Instructions to follow -> Copy out the material below line for line, without altering anything.

Supplied entries ->

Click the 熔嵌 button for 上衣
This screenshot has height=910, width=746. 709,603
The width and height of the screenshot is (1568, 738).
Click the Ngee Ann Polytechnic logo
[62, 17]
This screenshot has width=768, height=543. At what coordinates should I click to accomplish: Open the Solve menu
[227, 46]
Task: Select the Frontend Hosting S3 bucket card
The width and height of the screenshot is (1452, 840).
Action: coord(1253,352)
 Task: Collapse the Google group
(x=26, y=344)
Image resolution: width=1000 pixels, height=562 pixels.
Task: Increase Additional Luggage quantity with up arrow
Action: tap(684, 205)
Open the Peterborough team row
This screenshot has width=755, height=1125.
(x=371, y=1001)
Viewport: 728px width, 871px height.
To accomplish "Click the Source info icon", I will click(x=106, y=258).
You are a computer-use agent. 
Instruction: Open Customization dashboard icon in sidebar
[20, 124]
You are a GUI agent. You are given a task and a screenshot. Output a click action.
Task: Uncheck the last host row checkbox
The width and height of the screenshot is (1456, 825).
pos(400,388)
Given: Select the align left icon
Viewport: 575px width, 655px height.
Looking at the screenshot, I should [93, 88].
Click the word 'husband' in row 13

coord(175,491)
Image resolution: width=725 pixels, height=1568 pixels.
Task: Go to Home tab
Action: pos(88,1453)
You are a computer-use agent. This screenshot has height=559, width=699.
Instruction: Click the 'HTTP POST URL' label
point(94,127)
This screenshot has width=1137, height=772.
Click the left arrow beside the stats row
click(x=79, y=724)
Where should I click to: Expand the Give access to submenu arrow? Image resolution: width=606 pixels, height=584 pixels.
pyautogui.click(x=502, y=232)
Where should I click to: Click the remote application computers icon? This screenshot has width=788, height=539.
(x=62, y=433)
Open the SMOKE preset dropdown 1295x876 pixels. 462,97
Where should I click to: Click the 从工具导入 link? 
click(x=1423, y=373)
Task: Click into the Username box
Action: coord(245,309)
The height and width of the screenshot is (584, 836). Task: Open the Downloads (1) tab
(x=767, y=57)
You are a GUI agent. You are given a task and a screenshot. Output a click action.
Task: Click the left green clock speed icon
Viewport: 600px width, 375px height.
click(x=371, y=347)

Response ->
Click the 熔嵌 button for 上衣
This screenshot has height=910, width=746. 709,603
The width and height of the screenshot is (1568, 738).
Click the Ngee Ann Polytechnic logo
[62, 17]
This screenshot has width=768, height=543. At what coordinates should I click to accomplish: Open the Solve menu
[227, 46]
Task: Select the Frontend Hosting S3 bucket card
The width and height of the screenshot is (1452, 840).
Action: coord(1253,352)
 Task: Collapse the Google group
(x=26, y=344)
Image resolution: width=1000 pixels, height=562 pixels.
Task: Increase Additional Luggage quantity with up arrow
Action: tap(684, 205)
Open the Peterborough team row
This screenshot has width=755, height=1125.
(x=371, y=1001)
Viewport: 728px width, 871px height.
To accomplish "Click the Source info icon", I will click(x=106, y=258).
You are a computer-use agent. 
Instruction: Open Customization dashboard icon in sidebar
[20, 124]
You are a GUI agent. You are given a task and a screenshot. Output a click action.
Task: Uncheck the last host row checkbox
The width and height of the screenshot is (1456, 825).
pos(400,388)
Given: Select the align left icon
Viewport: 575px width, 655px height.
Looking at the screenshot, I should [93, 88].
Click the word 'husband' in row 13

coord(175,491)
Image resolution: width=725 pixels, height=1568 pixels.
Task: Go to Home tab
Action: pos(88,1453)
You are a computer-use agent. This screenshot has height=559, width=699.
Instruction: Click the 'HTTP POST URL' label
point(94,127)
This screenshot has width=1137, height=772.
Click the left arrow beside the stats row
click(x=79, y=724)
Where should I click to: Expand the Give access to submenu arrow? Image resolution: width=606 pixels, height=584 pixels.
pyautogui.click(x=502, y=232)
Where should I click to: Click the remote application computers icon? This screenshot has width=788, height=539.
(x=62, y=433)
Open the SMOKE preset dropdown 1295x876 pixels. 462,97
Where should I click to: Click the 从工具导入 link? 
click(x=1423, y=373)
Task: Click into the Username box
Action: coord(245,309)
The height and width of the screenshot is (584, 836). Task: Open the Downloads (1) tab
(x=767, y=57)
You are a GUI agent. You are given a task and a screenshot. Output a click action.
Task: Click the left green clock speed icon
Viewport: 600px width, 375px height.
click(x=371, y=347)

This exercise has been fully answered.